Since the re-appearance of wild boars in Sweden in the 1970s, the population has increased. Besides having large litter sizes, puberty at an early age is considered as an important factor contributing to the high reproductive potential of wild boar. Although controversial, supplemental feeding is applied to varying extent throughout the wild boar range in Sweden, and its effect on wild boar reproduction is debated. The aim of this study was to investigate the proportion of post-pubertal female wild boar gilts in a population subjected to supplemental feeding, in relation to age, weight, and season. Also, the effect of another definition of puberty (based upon follicular size) on the outcome of the proportion of female wild boar gilts considered to be able to reproduce in a population was illustrated. Between Jan 2013 and Dec 2015 reproductive organs from 592 female wild boars, were collected. Ovaries and uterus were macroscopically examined, and reproductive stage was determined by the presence of ovarian structures and uterus characteristics. Age was estimated using tooth eruption and tooth replacement, and weight was noted. A subset of 175 female wild boars, aged 5-15 months, was included in this study. An animal was considered to be post-pubertal if the ovaries contained one or more corpora lutea (CL) or if the uterus showed signs of previous pregnancy (presence of enlarged blood vessels in the cut surface between the mesometric ligament and the uterus).
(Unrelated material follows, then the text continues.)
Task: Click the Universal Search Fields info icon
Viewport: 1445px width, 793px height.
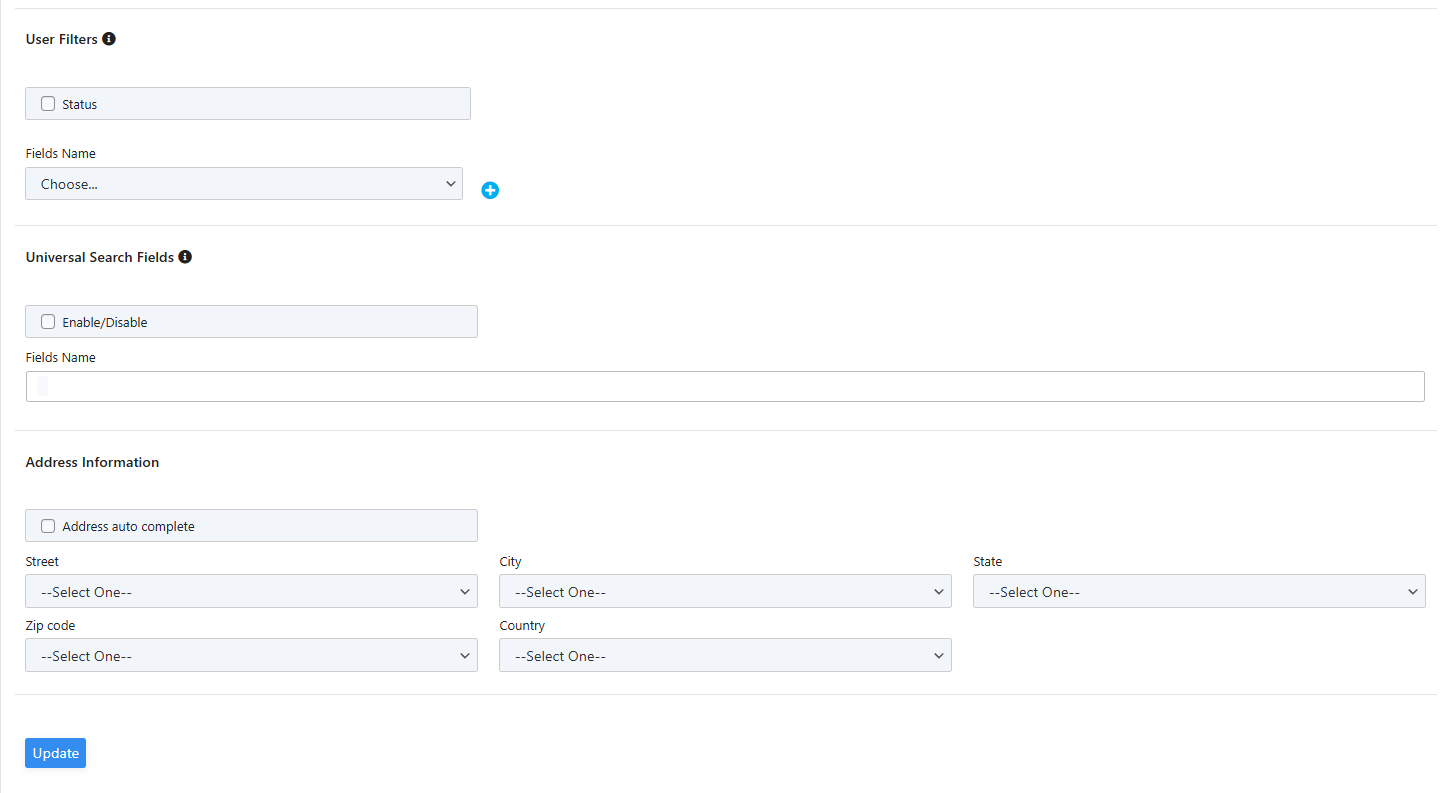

In total, 29 (16.6 %) animals were classified as post-pubertal. Field dressed weight ranged from 20.6 to 65.3 kg. Season, weight, and age class significantly influenced the variation in proportion of post-pubertal females. Post-pubertal animals were found in autumn, winter, and spring, but not in the summer season. Another definition of puberty, based on follicle size, lead to different result on proportions of animals considered to have passed puberty.
Season, weight, and age significantly influenced the variation in proportion of post-pubertal wild boar females. The proportion of post-pubertal animals increased with age and weight. However, weight is probably a better proxy for puberty than age group is. The proportion of post-pubertal females also increased from summer to spring suggesting a seasonal reproductive pattern. Different definitions of puberty will result in various outcomes, which high-lights the importance of using adequate definition of puberty.